» Aim of the task:
From the line containing "The height and" to the last line of the records, reproduce every line exactly and print nothing else.

» Supplied records:
[Start of Attachment]

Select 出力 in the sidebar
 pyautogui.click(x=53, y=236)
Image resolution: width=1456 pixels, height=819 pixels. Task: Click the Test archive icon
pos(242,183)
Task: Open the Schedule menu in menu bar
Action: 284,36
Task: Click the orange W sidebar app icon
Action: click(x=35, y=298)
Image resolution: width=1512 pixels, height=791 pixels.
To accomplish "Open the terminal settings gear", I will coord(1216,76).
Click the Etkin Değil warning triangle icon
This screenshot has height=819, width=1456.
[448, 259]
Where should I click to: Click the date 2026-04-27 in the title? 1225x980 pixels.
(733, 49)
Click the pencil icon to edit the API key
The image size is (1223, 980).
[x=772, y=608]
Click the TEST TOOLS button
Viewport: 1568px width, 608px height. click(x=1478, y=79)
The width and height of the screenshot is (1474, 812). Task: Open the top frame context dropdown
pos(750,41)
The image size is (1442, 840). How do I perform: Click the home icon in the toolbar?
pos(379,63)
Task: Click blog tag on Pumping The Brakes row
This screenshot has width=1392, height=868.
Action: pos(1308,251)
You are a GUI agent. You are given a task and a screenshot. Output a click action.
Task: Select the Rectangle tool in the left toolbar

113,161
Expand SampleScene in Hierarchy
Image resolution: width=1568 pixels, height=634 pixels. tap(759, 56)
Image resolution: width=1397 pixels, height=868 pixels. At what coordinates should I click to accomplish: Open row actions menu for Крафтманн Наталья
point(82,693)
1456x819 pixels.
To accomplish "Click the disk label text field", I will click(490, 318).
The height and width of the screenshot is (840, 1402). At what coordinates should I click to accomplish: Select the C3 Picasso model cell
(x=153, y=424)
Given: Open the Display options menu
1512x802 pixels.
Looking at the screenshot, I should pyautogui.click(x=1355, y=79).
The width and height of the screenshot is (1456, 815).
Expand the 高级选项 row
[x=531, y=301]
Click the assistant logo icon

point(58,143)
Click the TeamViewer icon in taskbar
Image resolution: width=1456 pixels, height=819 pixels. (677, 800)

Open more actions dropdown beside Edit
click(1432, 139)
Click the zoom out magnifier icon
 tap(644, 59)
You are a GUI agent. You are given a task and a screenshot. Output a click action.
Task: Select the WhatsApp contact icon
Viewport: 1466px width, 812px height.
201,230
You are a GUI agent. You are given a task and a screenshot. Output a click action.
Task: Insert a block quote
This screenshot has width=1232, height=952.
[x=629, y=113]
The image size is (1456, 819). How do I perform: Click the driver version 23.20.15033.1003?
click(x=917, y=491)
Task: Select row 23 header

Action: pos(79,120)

[End of Attachment]

» Answer to the exercise:
The height and width of the screenshot is (840, 1402). At what coordinates should I click to accomplish: Select the C3 Picasso model cell
(x=153, y=424)
Given: Open the Display options menu
1512x802 pixels.
Looking at the screenshot, I should pyautogui.click(x=1355, y=79).
The width and height of the screenshot is (1456, 815).
Expand the 高级选项 row
[x=531, y=301]
Click the assistant logo icon

point(58,143)
Click the TeamViewer icon in taskbar
Image resolution: width=1456 pixels, height=819 pixels. (677, 800)

Open more actions dropdown beside Edit
click(1432, 139)
Click the zoom out magnifier icon
 tap(644, 59)
You are a GUI agent. You are given a task and a screenshot. Output a click action.
Task: Select the WhatsApp contact icon
Viewport: 1466px width, 812px height.
201,230
You are a GUI agent. You are given a task and a screenshot. Output a click action.
Task: Insert a block quote
This screenshot has width=1232, height=952.
[x=629, y=113]
The image size is (1456, 819). How do I perform: Click the driver version 23.20.15033.1003?
click(x=917, y=491)
Task: Select row 23 header

Action: pos(79,120)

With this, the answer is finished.